La situation se dégrade dans le centre du Mali sans réponse adéquate pour protéger les populations civiles. Le cumul des défaillances sécuritaires, judiciaires et administratives engendrent des violences massives et l’impunité, a affirmé mercredi un expert indépendant de l’ONU.
Devant le Conseil des droits de l’homme, l’expert indépendant des Nations Unies sur la situation au Mali, Alioune Tine, s’est notamment dit inquiet de la situation dans le centre du pays, notamment dans la région de Mopti, où les populations civiles sont de plus en plus piégées par des organisations criminelles transnationales et des groupes armés extrémistes. Ces populations sont aussi à la merci « de milices armées fondées sur l’appartenance communautaire qui s’assurent de plus en plus le contrôle de cette zone où les enjeux économiques de la transhumance avec le vol de bétail sont devenus un des grands défis de la région ».

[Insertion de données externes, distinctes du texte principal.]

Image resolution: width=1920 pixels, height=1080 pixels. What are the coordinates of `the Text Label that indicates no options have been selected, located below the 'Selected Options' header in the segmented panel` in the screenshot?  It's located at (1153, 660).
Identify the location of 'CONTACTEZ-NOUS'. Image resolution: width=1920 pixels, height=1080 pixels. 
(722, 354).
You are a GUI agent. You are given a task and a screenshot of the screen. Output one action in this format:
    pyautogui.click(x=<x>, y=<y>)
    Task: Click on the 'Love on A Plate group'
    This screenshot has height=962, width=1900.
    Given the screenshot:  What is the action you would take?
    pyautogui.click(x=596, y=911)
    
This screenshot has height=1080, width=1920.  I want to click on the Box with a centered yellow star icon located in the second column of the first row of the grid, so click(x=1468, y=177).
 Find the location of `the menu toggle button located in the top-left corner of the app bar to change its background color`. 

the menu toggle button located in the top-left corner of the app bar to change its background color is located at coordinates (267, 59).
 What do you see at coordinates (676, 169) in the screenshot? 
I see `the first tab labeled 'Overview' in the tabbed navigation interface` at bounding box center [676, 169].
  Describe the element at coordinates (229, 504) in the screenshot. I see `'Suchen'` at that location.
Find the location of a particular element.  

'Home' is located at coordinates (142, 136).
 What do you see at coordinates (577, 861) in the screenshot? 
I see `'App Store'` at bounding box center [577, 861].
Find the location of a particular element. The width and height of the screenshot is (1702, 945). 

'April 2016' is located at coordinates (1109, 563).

Les violences armées sur fond de tensions communautaires ont ainsi gravement augmenté et les groupes extrémistes armés profitent de l’absence de l’État dans ces zones pour exploiter et aggraver les fractures entre les communautés. « Un cycle infernal de violence et de représailles se succèdent dans cette région du Centre », a alerté depuis Dakar, l’Expert indépendant, dans une visioconférence organisée avec le Conseil.
Selon des chiffres de l’ONU, de janvier à mars 2020, les groupes armés fondés sur l’appartenance communautaire et les groupes extrémistes violents ont été respectivement responsables de 36.45% et 17.22% des 598 violations et abus des droits de l’homme documentés. Les groupes armés signataires et non-signataires de l’Accord de paix au Mali ont quant à eux été responsables de 10.03% des cas.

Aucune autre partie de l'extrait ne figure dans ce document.